▶ [TEXT]:
▬▬▬

His diagnosis of the challenges in agriculture - and concomitant prescriptions - have been partially addressed with the slew of farm sector reforms unveiled in the Atmanirbhar Bharat package. While pointing to the preponderance of minuscule, sub-scale firms in the manufacturing and services sectors, Panagariya marshalls data to construct forceful arguments in favour of the need for labour-intensive, export-driven manufacturing, noting that achieving “rapid prosperity" for the large agricultural workforce would require its migration into other sectors of the economy. He has been able to bring out the interconnectedness of sectors, where reforms in one sector alone may not suffice and factor market reforms too need to be carried out alongside sectoral measures. It is important to see things through such a holistic lens, and sector specialists frequently don’t do so.

▬▬▬

▶ [EXCERPTED RECORDS]:
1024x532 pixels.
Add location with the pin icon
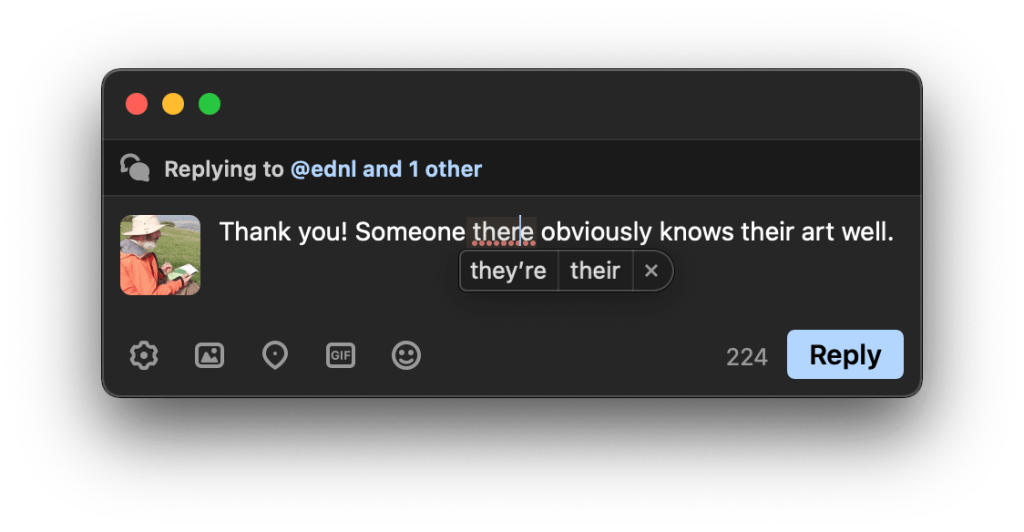point(274,355)
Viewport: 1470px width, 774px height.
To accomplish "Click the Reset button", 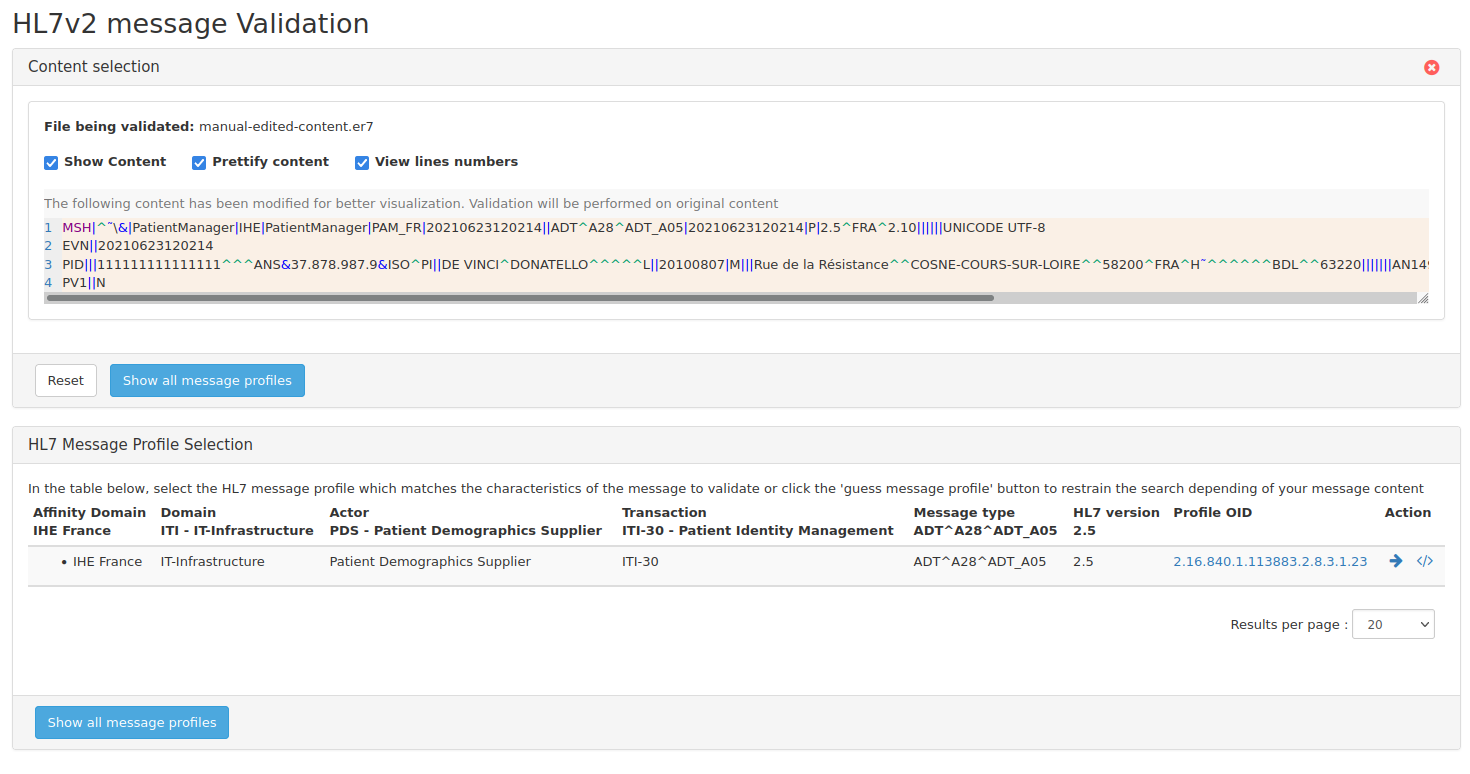I will tap(66, 380).
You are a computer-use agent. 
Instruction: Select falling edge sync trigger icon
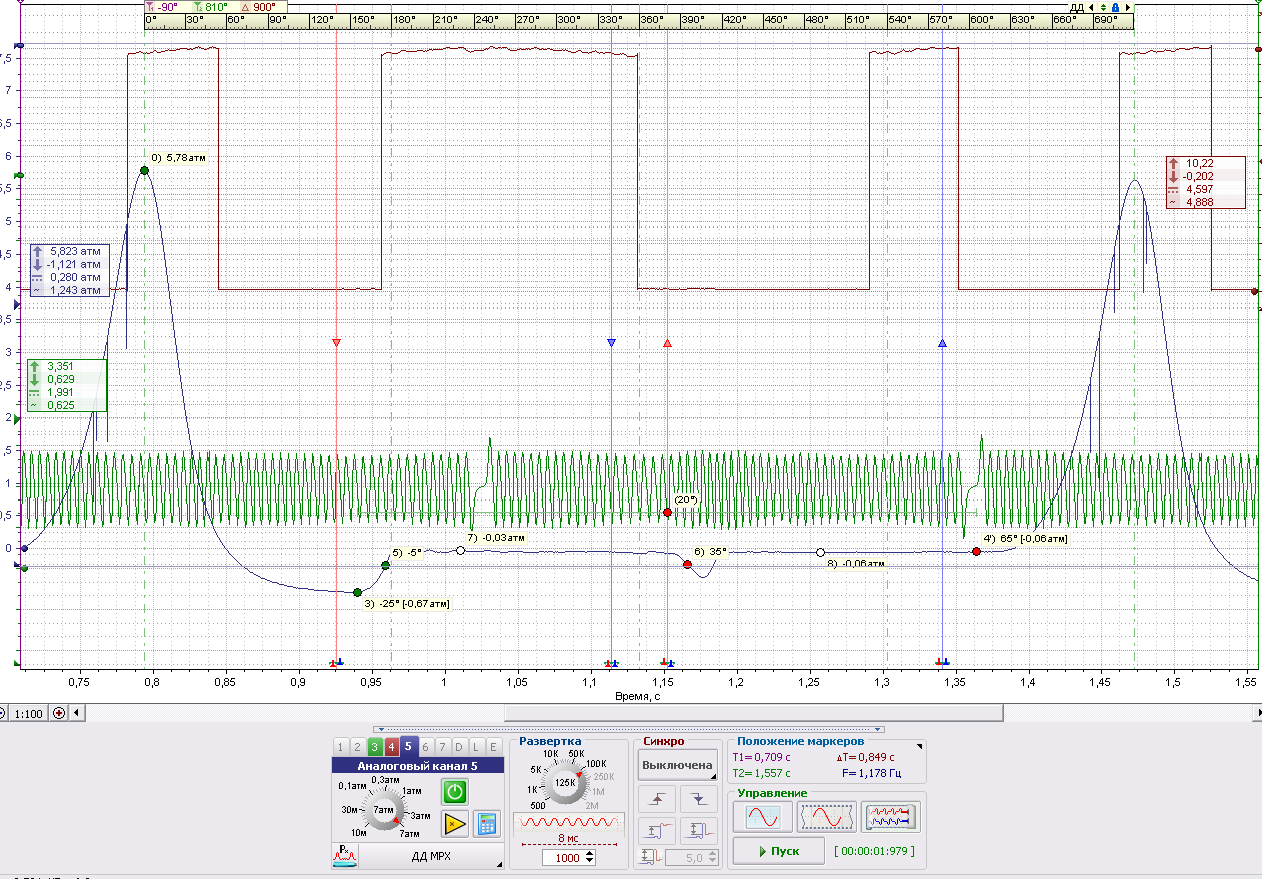coord(698,798)
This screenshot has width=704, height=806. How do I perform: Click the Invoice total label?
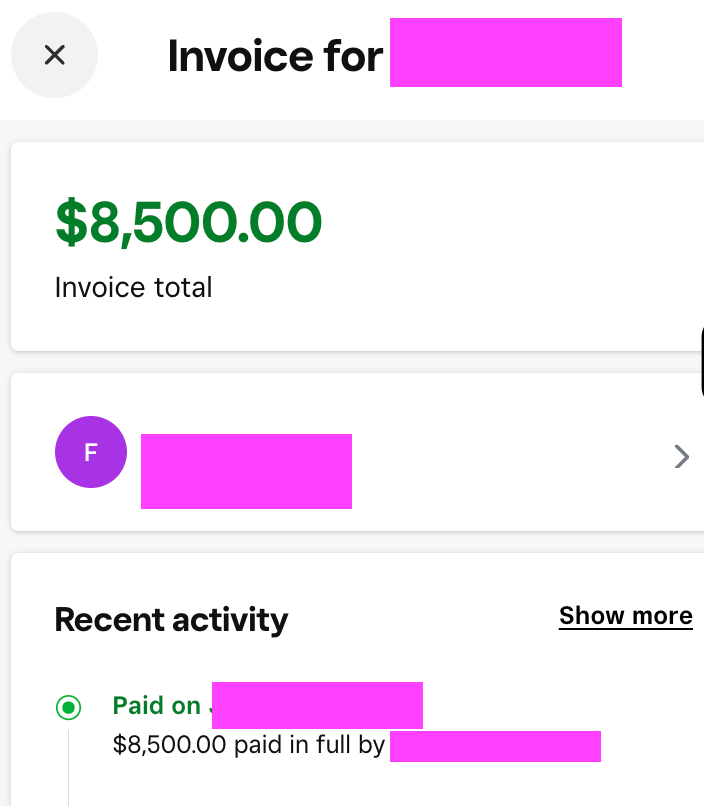(133, 288)
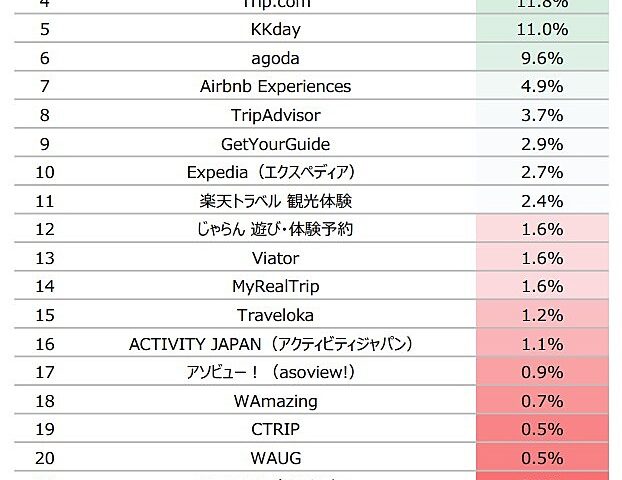The image size is (622, 480).
Task: Select the ACTIVITY JAPAN (アクティビティジャパン) cell
Action: coord(270,344)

▬▬▬

▶ [TASK REQUIREMENTS]:
a) Which sectors of the economy does the passage about Panagariya's economic analysis name?
b) Can you carry on the passage about Panagariya's economic analysis from its last sentence?
The rows are separate from the passage about Panagariya's economic analysis.

▶ [TASK ANSWERS]:
a) Agriculture (the farm sector), manufacturing, services

b)
Panagariya also addresses urbanisation and financialisation. His recommendations made for labour markets, migrant worker issues as well as securities market and banking sector reforms are particularly relevant at the present time. While noting that the growth of slums has been a feature of all rising urban economies and India has about 64 million slum dwellers, Panagariya carefully contextualises within India’s federal system the reforms that are necessary for land, water provision and use, solid waste management, transportation and urban housing.

On credit markets and banking, Panagariya provides specific policy ideas on broadening the task of credit extension beyond banks and deepening the corporate bond market. The book presents a thorough analysis of the issues plaguing the banking sector in the pre-insolvency and bankruptcy code (IBC) era, where corporate promoters could take lenders on a wild goose chase by abusing the debt resolution legal process.The structural change brought by the IBC to this is an important documentation of one of the most critical reforms implemented by India.

As part of the Atmanirbhar Bharat package, the government has announced that sectors would be categorised as strategic and non-strategic, with non-strategic sectors seeing complete privatisation of public sector units (PSUs). In strategic sectors, the government said up to four PSUs would be retained. It seems clear that under this commitment the number of PSU banks, which has come down to twelve from twenty-seven just 3 years, should be reduced further. Panagariya has provided a strong case for privatising public sector banks in toto, once again assembling data sets on parameters of efficiency as well as social goal fulfillment, holding the PSU banks to their own standards.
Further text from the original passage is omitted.